• Work required: In the records below, one line contains "Screen dimensions: 1126x515". Print that line and every line after it exactly, down to the final one.

• Stored data:
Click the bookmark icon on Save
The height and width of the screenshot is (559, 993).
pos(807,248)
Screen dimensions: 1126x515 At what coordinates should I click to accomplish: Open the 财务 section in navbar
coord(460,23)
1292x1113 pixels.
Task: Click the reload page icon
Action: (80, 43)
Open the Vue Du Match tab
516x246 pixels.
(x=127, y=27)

• Exercise result:
Screen dimensions: 1126x515 At what coordinates should I click to accomplish: Open the 财务 section in navbar
coord(460,23)
1292x1113 pixels.
Task: Click the reload page icon
Action: (80, 43)
Open the Vue Du Match tab
516x246 pixels.
(x=127, y=27)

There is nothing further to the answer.